──────── Provided records

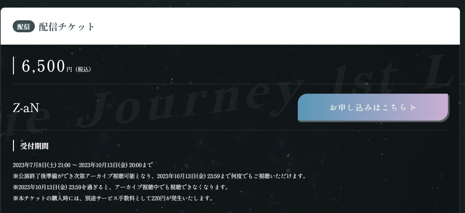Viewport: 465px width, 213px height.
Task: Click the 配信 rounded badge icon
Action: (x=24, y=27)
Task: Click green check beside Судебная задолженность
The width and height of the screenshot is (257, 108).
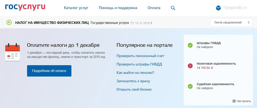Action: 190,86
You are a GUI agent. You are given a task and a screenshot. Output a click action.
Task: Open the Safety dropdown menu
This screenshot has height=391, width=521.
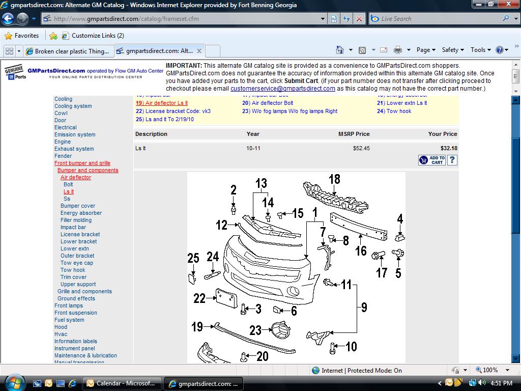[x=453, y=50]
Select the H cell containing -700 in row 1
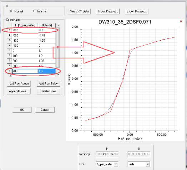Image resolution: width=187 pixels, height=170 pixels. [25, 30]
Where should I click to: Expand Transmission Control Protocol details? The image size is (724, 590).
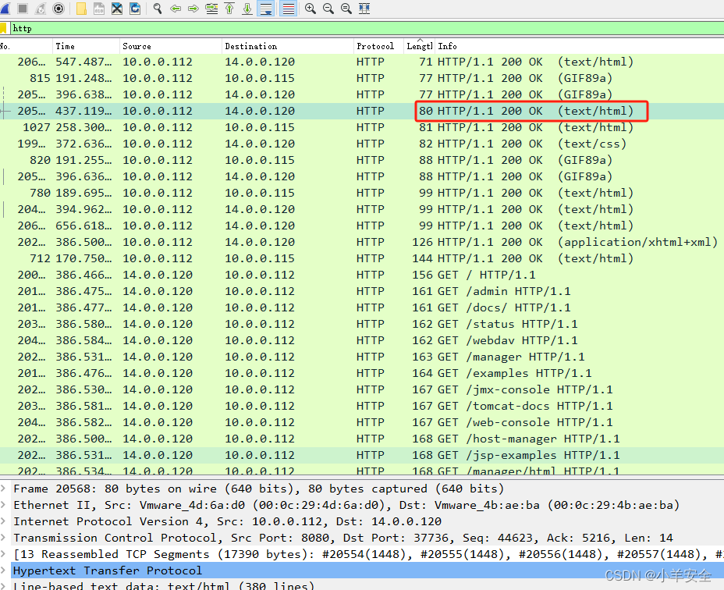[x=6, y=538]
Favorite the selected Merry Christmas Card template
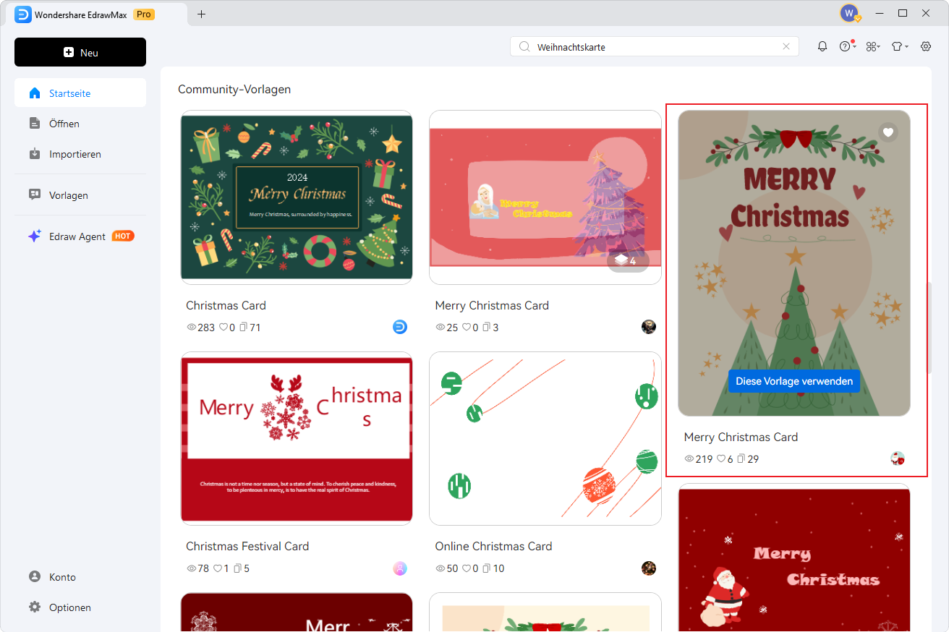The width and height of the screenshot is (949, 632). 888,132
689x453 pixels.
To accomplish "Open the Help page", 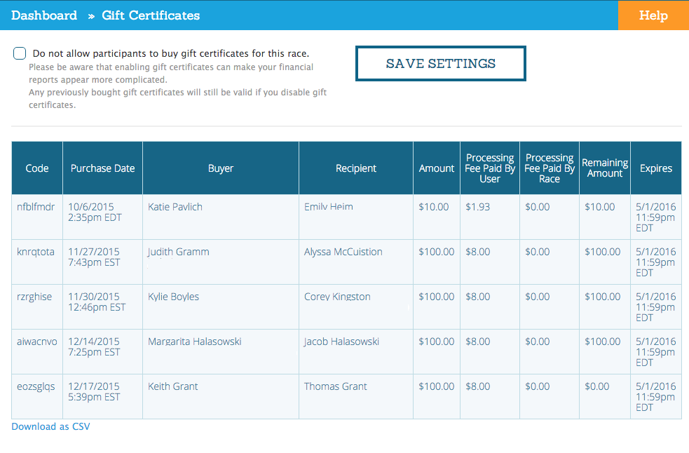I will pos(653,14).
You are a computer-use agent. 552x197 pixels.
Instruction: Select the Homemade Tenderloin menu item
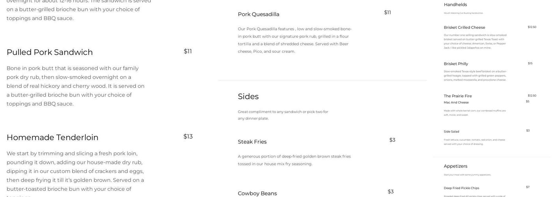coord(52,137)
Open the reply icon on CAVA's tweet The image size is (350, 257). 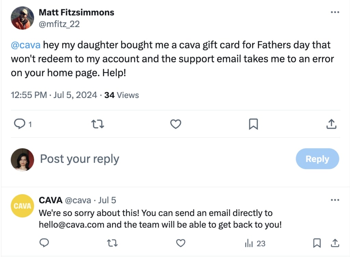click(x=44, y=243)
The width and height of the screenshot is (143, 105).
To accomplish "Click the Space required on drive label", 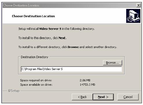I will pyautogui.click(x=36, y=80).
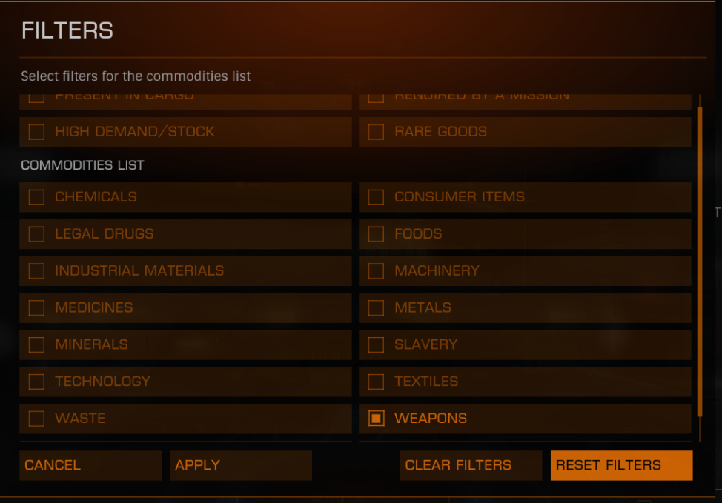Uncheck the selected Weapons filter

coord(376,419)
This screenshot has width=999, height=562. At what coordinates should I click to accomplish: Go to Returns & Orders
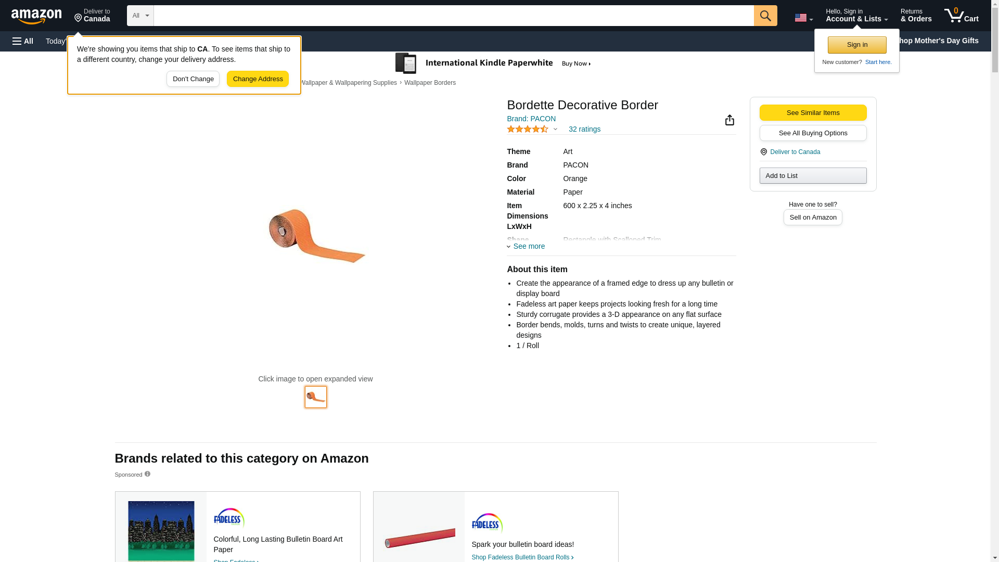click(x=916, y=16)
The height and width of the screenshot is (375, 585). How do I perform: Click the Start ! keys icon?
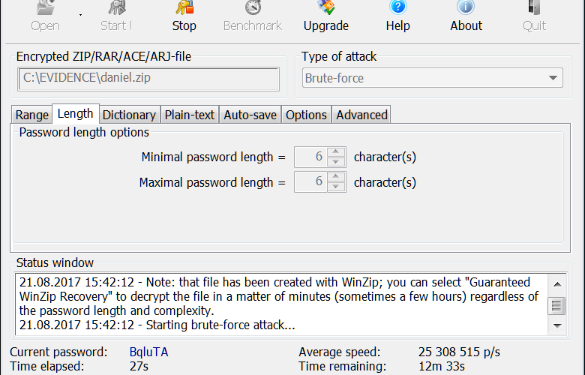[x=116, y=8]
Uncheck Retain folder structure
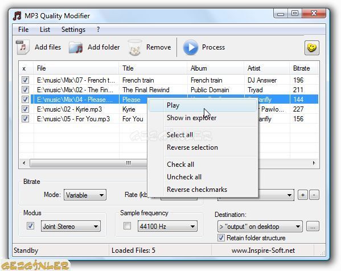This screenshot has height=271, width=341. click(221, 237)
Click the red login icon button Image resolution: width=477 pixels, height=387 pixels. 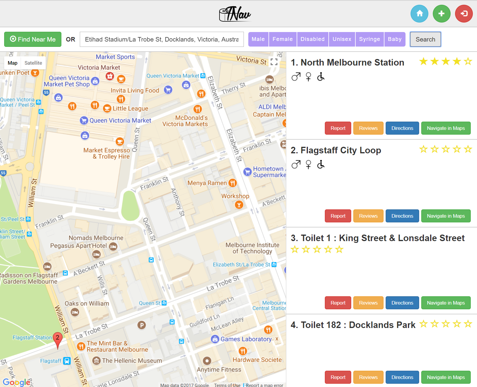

────────────────

▸ What is needed: Report only the number of lines, among the records above, that contain the word "agent".

▸ Reply: 2